2014 novel by Amos Oz

Judas (הבשורה על-פי יהודה) is the final novel by Israeli author Amos Oz, first published in 2014. The novel's story is set in 1959–1960 Jerusalem and follows the student Shmuel Asch.

== Plot ==
Amos Oz's novel Judas unfolds in 1959–1960 Jerusalem, following Shmuel Ash, a student who becomes entangled in the lives of an elderly man, Gershom Wald, and his housemate, Atalia Abravanel. As the narrative progresses, Oz explores characters and ideas against the backdrop of Israel's history. The plot gradually reveals the dark connection between the characters, shedding light on Shealtiel Abravanel's (Atalia Abravanel's father) views on coexistence. The novel intertwines Shmuel's abandoned thesis on Jesus and Judas, offering a nuanced exploration of betrayal and political complexities.

== Main characters ==
Content in this section is translated from the existing Hebrew Wikipedia article at :he:הבשורה על-פי יהודה (ספר); see its history for attribution
- Shmuel Ash - A graduate student in history and religious studies, about 24 years old, not handsome.

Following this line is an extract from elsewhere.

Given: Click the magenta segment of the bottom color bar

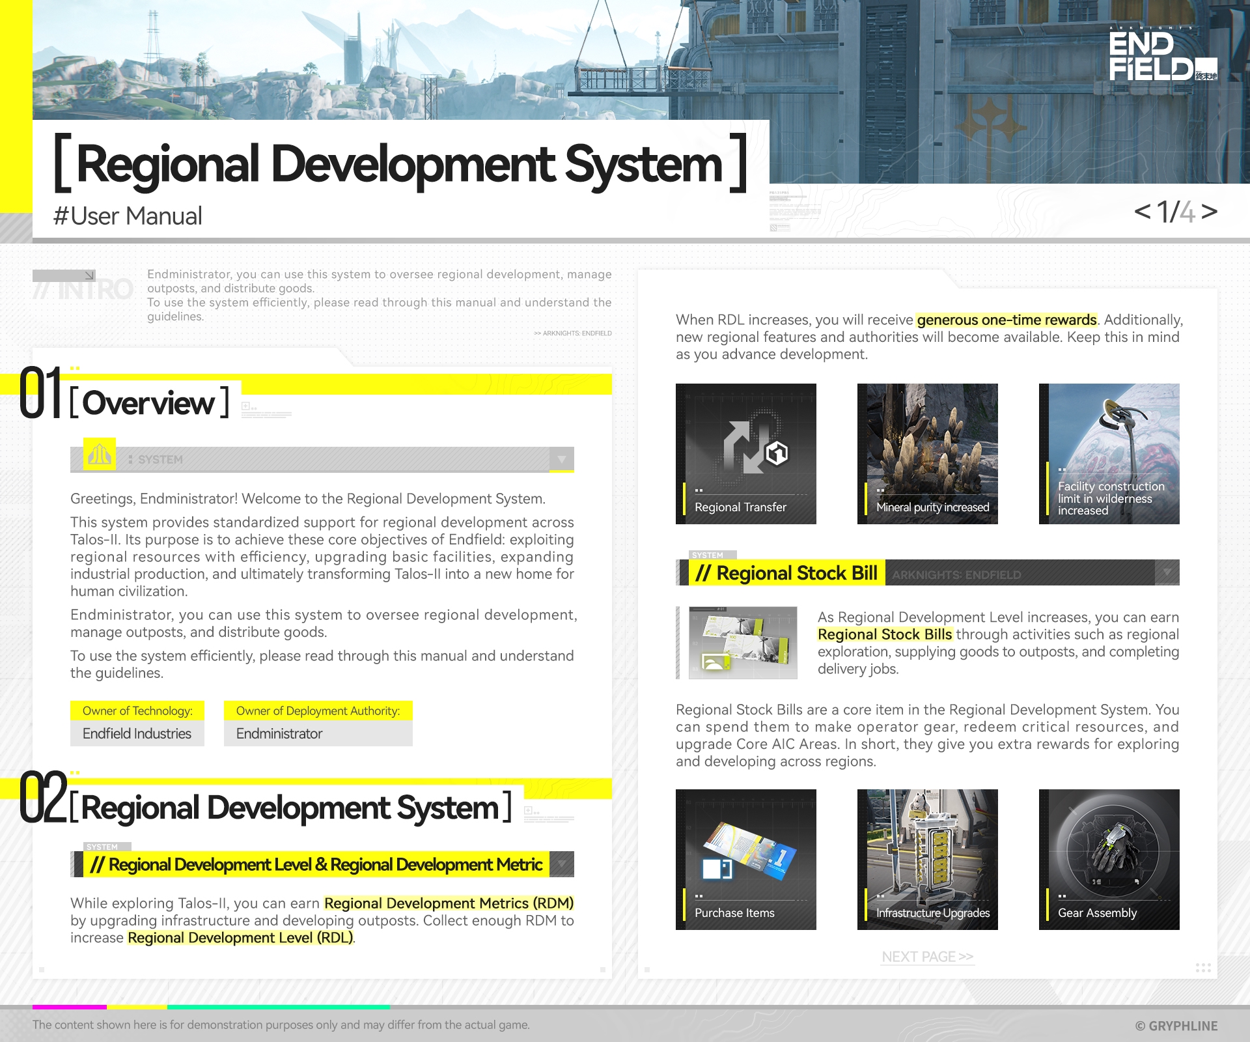Looking at the screenshot, I should 69,1007.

Preparing a paper on "Jesus in the Eyes of the Jews", a member of the Socialist Renewal Circle, who is accepted for an unusual job, to sit for several hours every day with a disabled person and talk to him. Shmuel is fond of his employers and is allowed to live in the attic at first, until the moment of his injury.
- Yardena - Shmuel Ash's girlfriend who leaves him for her previous partner, Nesher Shereshevsky.
- Gershom Wald - A 70-year-old disabled person who effectively represents the Antichrist in his views that oppose any system or worldview that encourages dreams of world improvement. Considers David Ben-Gurion is the greatest personality the Jewish people have known for generations, and even calls him the Messiah. He is able to take care of himself. Needs conversation, not nursing.
- Athaliah Abarbanel - about 45 years old, "very unsweet" according to Amos Oz. She was married to Micah, Gershom's son. Micah was killed in the War of Independence, almost two years after their marriage. She is an investigator in the Civil Investigations Office. Shmuel desires and falls desperately in love with her.
- Shaltiel Yehoyachin Abarbanel - Athaliah's father who died prematurely, probably from the absolute loneliness he imposed on himself. He was a member of the provisional government. He argued with David Ben-Gurion about the very question of the establishment of the state. In his worldview, he opposed the establishment of additional states that drag nations into wars and turn people into cannon fodder. Shaltiel is a person who does not exist in the book as a living character. His presence is so intense that Shmuel Ash begins to investigate his life, his plots, and in fact, to a certain extent, identifies with him, when he receives his room, after his leg injury. Abarbanel argued that it was possible to reach an agreement with the Arabs and live in communities instead of in countries that erect inhumane fences and walls. Ben-Gurion was angry with him and asked him to decide whether he wanted to resign or be thrown out of his positions. He then chose a life of solitude. His wife left him for a man who lived in Egypt.

== Awards ==

Oz was the winner of Germany's International Literature Award for Judas.

== Excerpt ==

That's what the Jews in Israel think, because they have no notion of the limits of power. The fact is that all the power in the world cannot transform someone who hates you into someone who likes you. It can turn a foe into a slave, but not into a friend. (...) It can't settle anything and it can't solve anything. It can only stave off disaster for a while.